Using the data that follows, output only the lines from the line with "اقتصاد (100, 89)" up to and including the line with "[text] (679, 256)", exactly, leaving pictures aside.

##### PROVIDED MATERIAL

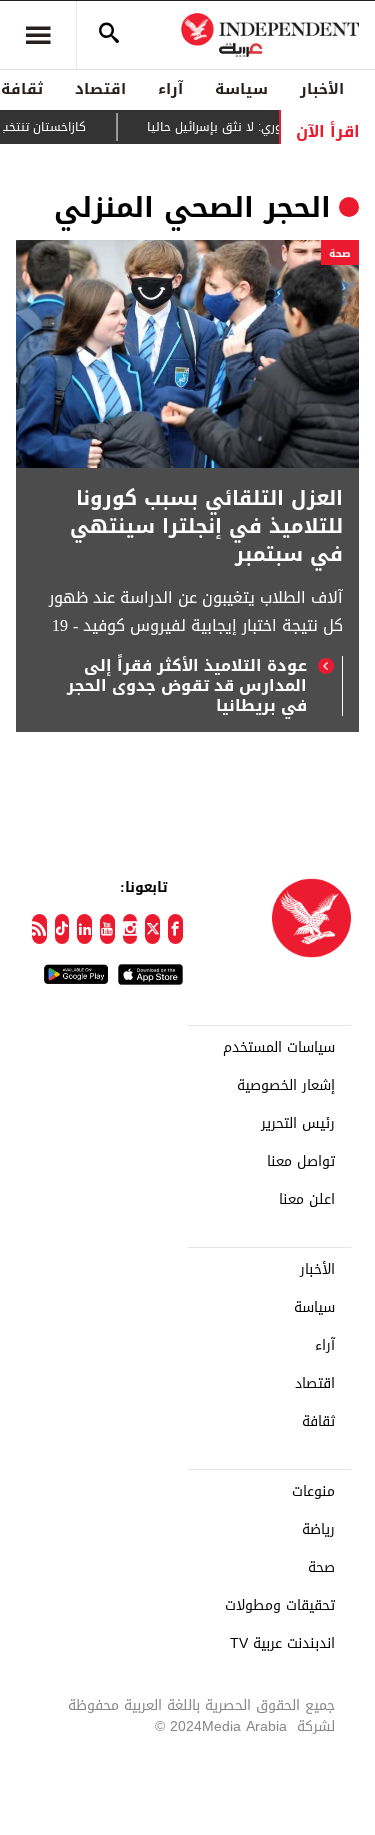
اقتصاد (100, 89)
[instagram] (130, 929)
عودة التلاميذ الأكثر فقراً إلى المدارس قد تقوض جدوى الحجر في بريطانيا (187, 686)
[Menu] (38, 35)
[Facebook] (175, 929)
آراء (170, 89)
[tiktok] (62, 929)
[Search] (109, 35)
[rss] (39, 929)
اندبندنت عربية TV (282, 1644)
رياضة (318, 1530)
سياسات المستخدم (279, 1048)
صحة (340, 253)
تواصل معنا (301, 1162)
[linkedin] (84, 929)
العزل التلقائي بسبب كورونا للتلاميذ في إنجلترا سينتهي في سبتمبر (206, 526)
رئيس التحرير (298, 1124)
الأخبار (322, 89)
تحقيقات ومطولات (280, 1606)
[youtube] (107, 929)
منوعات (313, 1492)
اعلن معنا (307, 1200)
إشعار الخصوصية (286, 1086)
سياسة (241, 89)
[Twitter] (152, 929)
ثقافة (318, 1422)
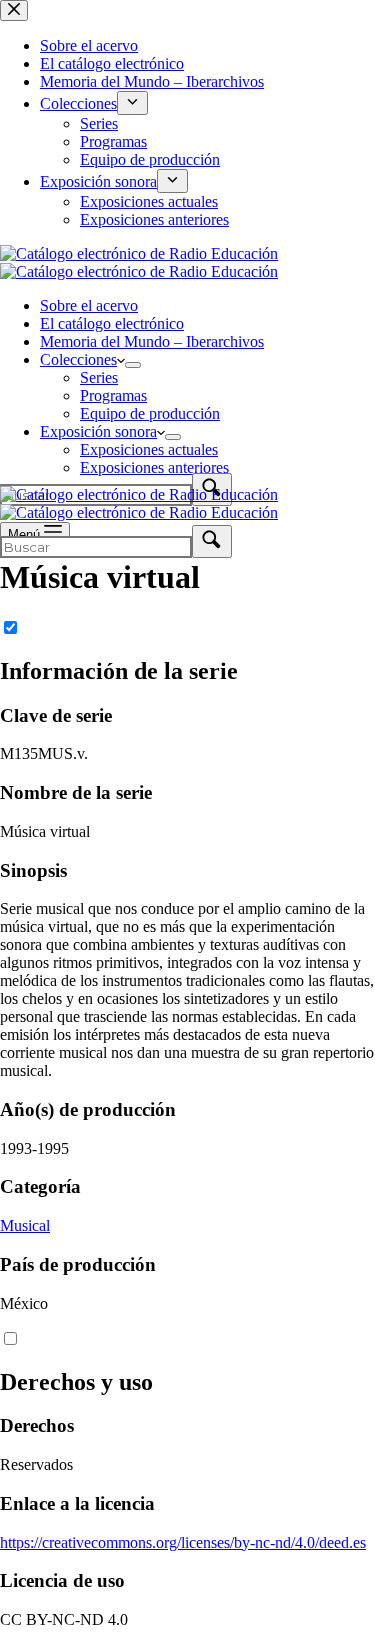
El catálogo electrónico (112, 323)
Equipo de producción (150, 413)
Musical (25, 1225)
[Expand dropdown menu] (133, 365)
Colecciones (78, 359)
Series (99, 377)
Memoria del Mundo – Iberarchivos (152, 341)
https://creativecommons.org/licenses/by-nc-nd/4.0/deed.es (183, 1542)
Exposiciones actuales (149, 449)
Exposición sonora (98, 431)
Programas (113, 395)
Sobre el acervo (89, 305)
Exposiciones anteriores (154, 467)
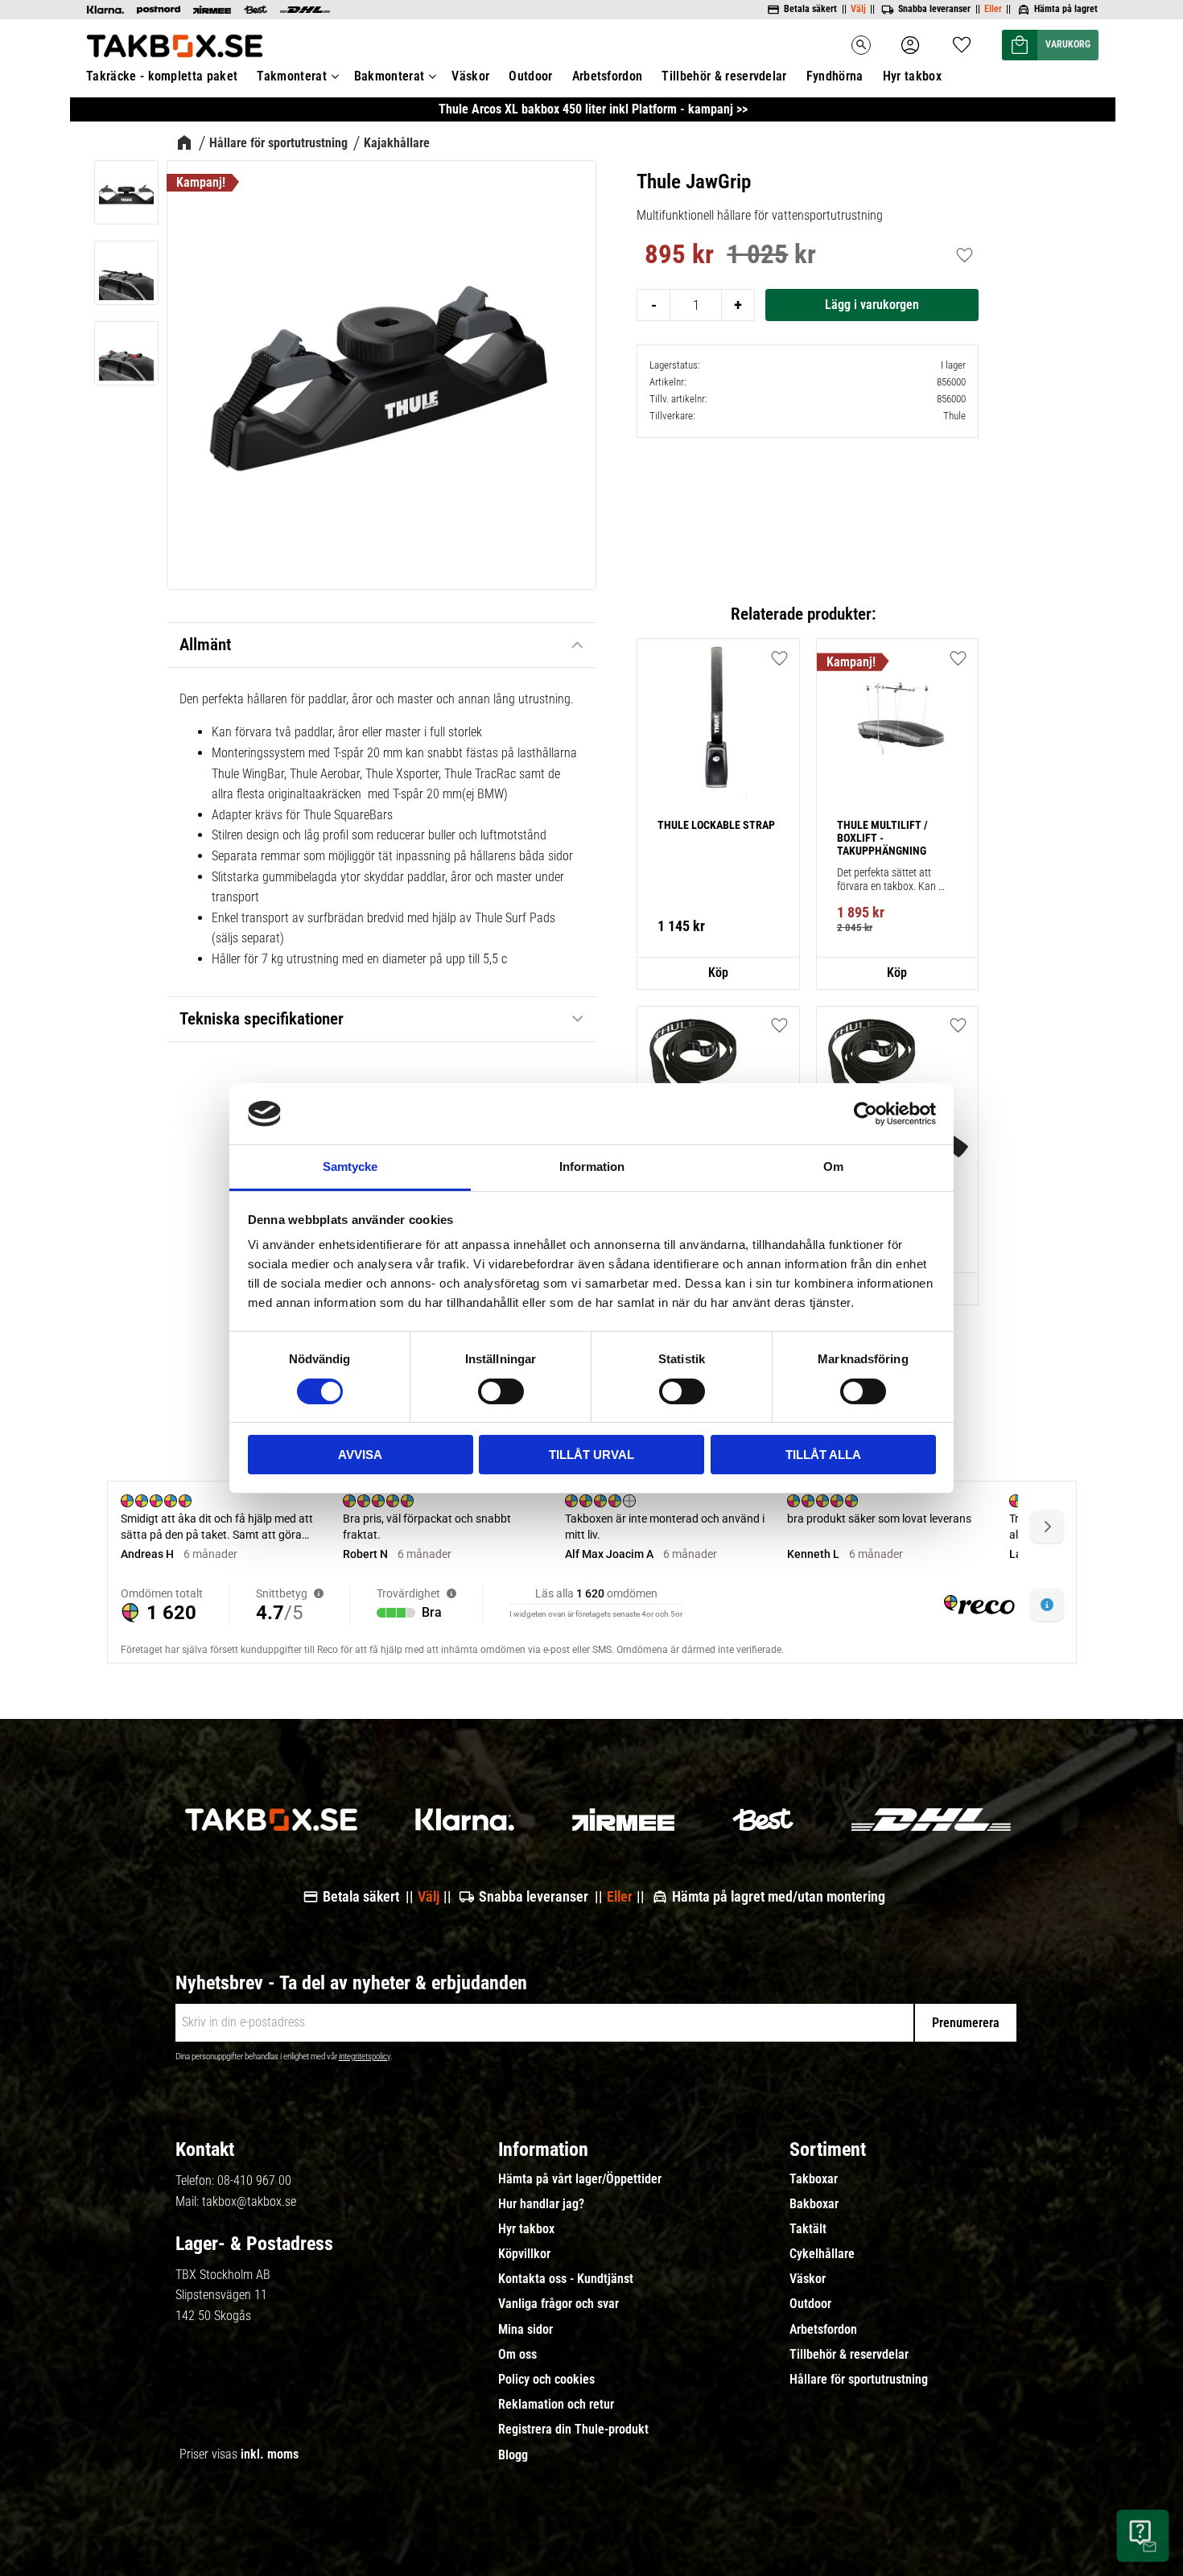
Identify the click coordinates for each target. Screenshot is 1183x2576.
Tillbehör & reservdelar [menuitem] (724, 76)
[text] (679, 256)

##########
##### PROVIDED MATERIAL

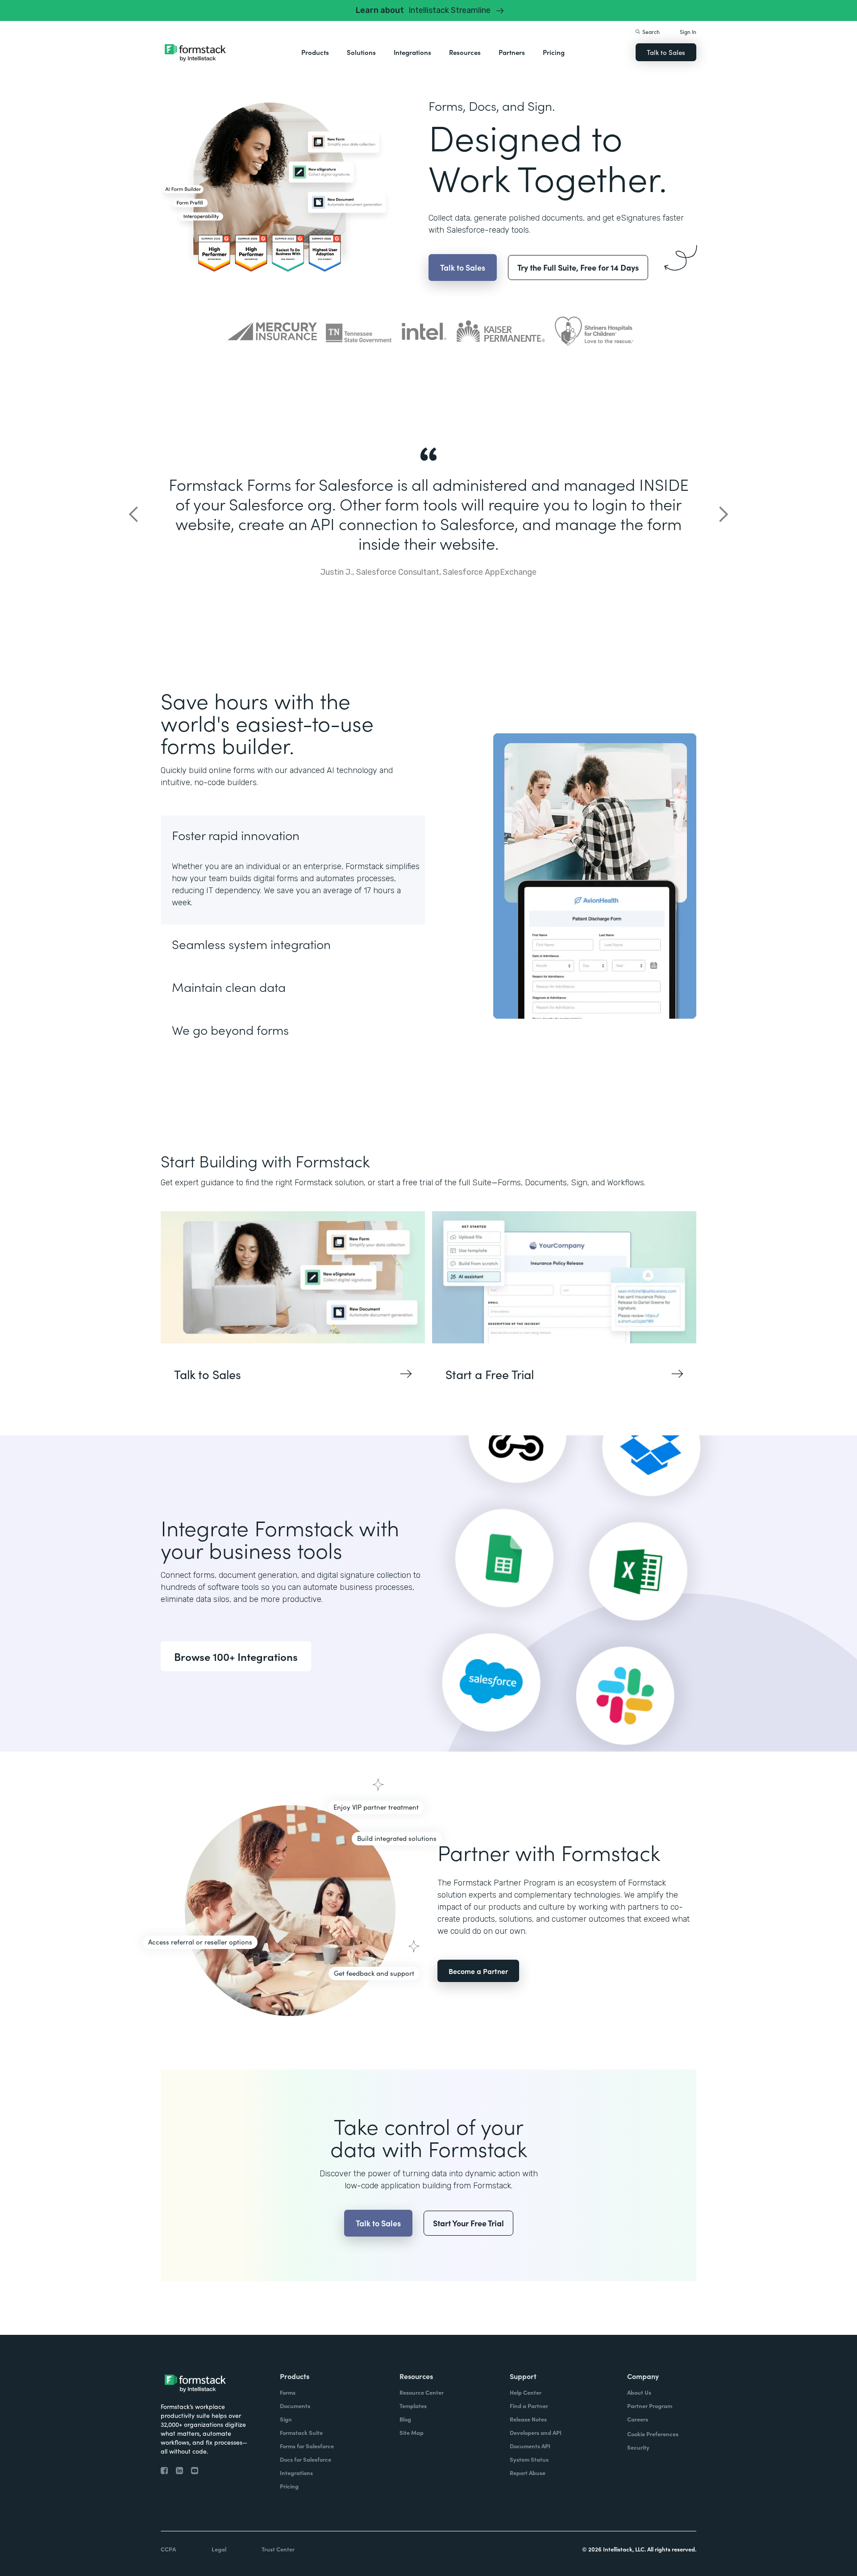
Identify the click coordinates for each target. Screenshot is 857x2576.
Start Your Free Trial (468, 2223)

##########

-- FINAL ANSWER --
اقتصاد (100, 89)
[instagram] (130, 929)
عودة التلاميذ الأكثر فقراً إلى المدارس قد تقوض جدوى الحجر في بريطانيا (187, 686)
[Menu] (38, 35)
[Facebook] (175, 929)
آراء (170, 89)
[tiktok] (62, 929)
[Search] (109, 35)
[rss] (39, 929)
اندبندنت عربية TV (282, 1644)
رياضة (318, 1530)
سياسات المستخدم (279, 1048)
صحة (340, 253)
تواصل معنا (301, 1162)
[linkedin] (84, 929)
العزل التلقائي بسبب كورونا للتلاميذ في إنجلترا سينتهي في سبتمبر (206, 526)
رئيس التحرير (298, 1124)
الأخبار (322, 89)
تحقيقات ومطولات (280, 1606)
[youtube] (107, 929)
منوعات (313, 1492)
اعلن معنا (307, 1200)
إشعار الخصوصية (286, 1086)
سياسة (241, 89)
[Twitter] (152, 929)
ثقافة (318, 1422)
El catálogo electrónico (112, 323)
Equipo de producción (150, 413)
Musical (25, 1225)
[Expand dropdown menu] (133, 365)
Colecciones (78, 359)
Series (99, 377)
Memoria del Mundo – Iberarchivos (152, 341)
https://creativecommons.org/licenses/by-nc-nd/4.0/deed.es (183, 1542)
Exposiciones actuales (149, 449)
Exposición sonora (98, 431)
Programas (113, 395)
Sobre el acervo (89, 305)
Exposiciones anteriores (154, 467)
Identify the click coordinates for each target. Screenshot is 1183x2576.
Tillbehör & reservdelar [menuitem] (724, 76)
[text] (679, 256)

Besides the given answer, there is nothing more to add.